Patchwork D1940: patch: avoid repeated binary checks if all files in a patch are text

login
register
mail settings
Submitter phabricator
Date Jan. 25, 2018, 10:36 p.m.
Message ID <differential-rev-PHID-DREV-ay2g2pegghz4zztzemr6-req@phab.mercurial-scm.org>
Download mbox | patch
Permalink /patch/27063/
State Superseded
Headers show

Comments

phabricator - Jan. 25, 2018, 10:36 p.m.
joerg.sonnenberger created this revision.
Herald added a subscriber: mercurial-devel.
Herald added a reviewer: hg-reviewers.

REPOSITORY
  rHG Mercurial

REVISION DETAIL
  https://phab.mercurial-scm.org/D1940

AFFECTED FILES
  mercurial/mdiff.py
  mercurial/patch.py

CHANGE DETAILS




To: joerg.sonnenberger, #hg-reviewers
Cc: mercurial-devel
phabricator - Jan. 26, 2018, 10:53 a.m.
lothiraldan added a comment.


  Do we have some numbers about how many seconds we win on big diffs?

REPOSITORY
  rHG Mercurial

REVISION DETAIL
  https://phab.mercurial-scm.org/D1940

To: joerg.sonnenberger, #hg-reviewers
Cc: lothiraldan, mercurial-devel
phabricator - Jan. 26, 2018, 12:20 p.m.
joerg.sonnenberger added a comment.


  I haven't seen a performance difference for regular runs, but it does show up in profiles, so eliminating it avoids wasting mental power by developers down the line.

REPOSITORY
  rHG Mercurial

REVISION DETAIL
  https://phab.mercurial-scm.org/D1940

To: joerg.sonnenberger, #hg-reviewers
Cc: lothiraldan, mercurial-devel

Patch

diff --git a/mercurial/patch.py b/mercurial/patch.py
--- a/mercurial/patch.py
+++ b/mercurial/patch.py
@@ -2698,8 +2698,13 @@ 
             if opts.git or losedatafn:
                 flag2 = ctx2.flags(f2)
         # if binary is True, output "summary" or "base85", but not "text diff"
-        binary = not opts.text and any(f.isbinary()
-                                       for f in [fctx1, fctx2] if f is not None)
+        if opts.text:
+            check_binary = True
+            binary = False
+        else:
+            check_binary = any(f.isbinary()
+                               for f in [fctx1, fctx2] if f is not None)
+            binary = check_binary
 
         if losedatafn and not opts.git:
             if (binary or
@@ -2789,7 +2794,8 @@ 
 
             uheaders, hunks = mdiff.unidiff(content1, date1,
                                             content2, date2,
-                                            path1, path2, opts=opts)
+                                            path1, path2, opts=opts,
+                                            check_binary=check_binary)
             header.extend(uheaders)
         yield fctx1, fctx2, header, hunks
 
diff --git a/mercurial/mdiff.py b/mercurial/mdiff.py
--- a/mercurial/mdiff.py
+++ b/mercurial/mdiff.py
@@ -234,13 +234,16 @@ 
             yield s, type
         yield s1, '='
 
-def unidiff(a, ad, b, bd, fn1, fn2, opts=defaultopts):
+def unidiff(a, ad, b, bd, fn1, fn2, opts=defaultopts, check_binary=True):
     """Return a unified diff as a (headers, hunks) tuple.
 
     If the diff is not null, `headers` is a list with unified diff header
     lines "--- <original>" and "+++ <new>" and `hunks` is a generator yielding
     (hunkrange, hunklines) coming from _unidiff().
     Otherwise, `headers` and `hunks` are empty.
+
+    Setting `check_binary` to false will skip the binary check, i.e. when
+    it has been done in advance.
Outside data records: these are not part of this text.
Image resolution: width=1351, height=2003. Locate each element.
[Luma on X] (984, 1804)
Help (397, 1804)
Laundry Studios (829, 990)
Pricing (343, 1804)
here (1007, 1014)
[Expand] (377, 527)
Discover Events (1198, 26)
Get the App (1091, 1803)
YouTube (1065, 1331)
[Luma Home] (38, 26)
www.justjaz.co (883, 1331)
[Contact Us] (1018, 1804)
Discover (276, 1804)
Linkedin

Files are expected to be text in this case.
     """
     def datetag(date, fn=None):
         if not opts.git and not opts.nodates:
@@ -270,7 +273,7 @@ 
                 text += "\n\ No newline at end of file\n"
             yield text
 
-    if not opts.text and (util.binary(a) or util.binary(b)):
+    if not opts.text and check_binary and (util.binary(a) or util.binary(b)):
         if a and b and len(a) == len(b) and a == b:
             return sentinel
         headerlines = []